The commander, previously an instructor pilot himself, said the Afghan pilots remind him of some U.S. students he’s trained, who ask seemingly endless questions.
Over the past few months of training, squadron members worked to show the Afghans more than how to become a good pilot. They’ve also shown the Afghan airmen how to run a fighter squadron.
Shortly after arriving, the squadron threw a “First Friday” party, typical of most fighter squadrons. Ahmad joked how he enjoyed all the heart-shaped candy when families also threw the men a Valentine’s Day party.
“We’ve taken a holistic approach here. Our wives and spouses prepared Halal food for them,” Hogan said. “They stayed for hours and met our families. They’re part of our lives and our squadron.”
Some Air Force traditions may have stuck with the Afghan pilots better than others.
“I’ve heard of this mustache in March thing that you do. I’ll be the best at that,” Ahmad joked, showing a picture of himself with a mustache that might have made even Brig. Gen. Robin Olds, the legendary Air Force pilot, jealous.
Though members of the 81st FS are showing them a way of life, the Afghans are mindful they’re not trying to copy and paste what works for the U.S.
Sustainability starts in the pilot’s office: the A-29
“Everything that we do is sustainable and repeatable for the Afghan air force,” Hogan said. “We’re not trying to build mini clones of the U.S. Air Force; we’re building a sustainable Afghan air force that will last.”

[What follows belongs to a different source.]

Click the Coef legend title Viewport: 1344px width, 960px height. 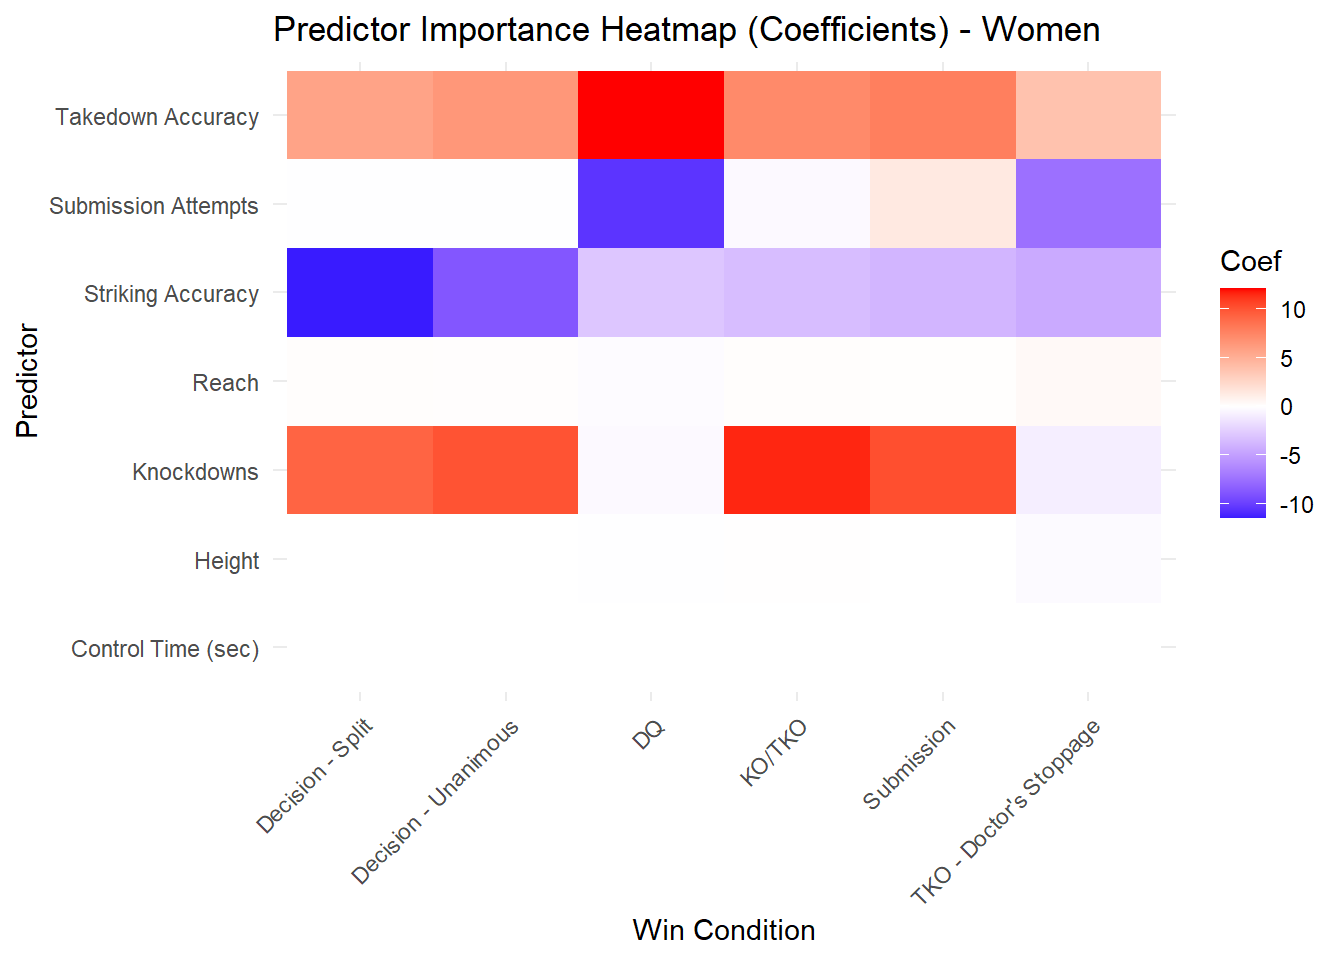point(1250,261)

“The way I describe the Super Tucano to people is that it’s a World War II fighter with a modern cockpit,” Hogan said of the A-29, which is employed by 10 other air forces around the world, mostly in Africa and Southern and Central America.
The A-29, an aircraft manufactured in Brazil and built specifically for the counterinsurgency fight, is also cost-effective.
Hogan noted that the aircraft’s characteristics include fuel efficiency, affordability, reliability and durability — all combined with its ability to loiter in the air for extensive periods of time, allowing it to support troops on the ground longer by using its two .50-caliber machine guns and variety of bombs or missiles.
History to be made
After more than 35 years of war, Hogan said he feels this is a pivotal moment in time for Afghanistan’s people.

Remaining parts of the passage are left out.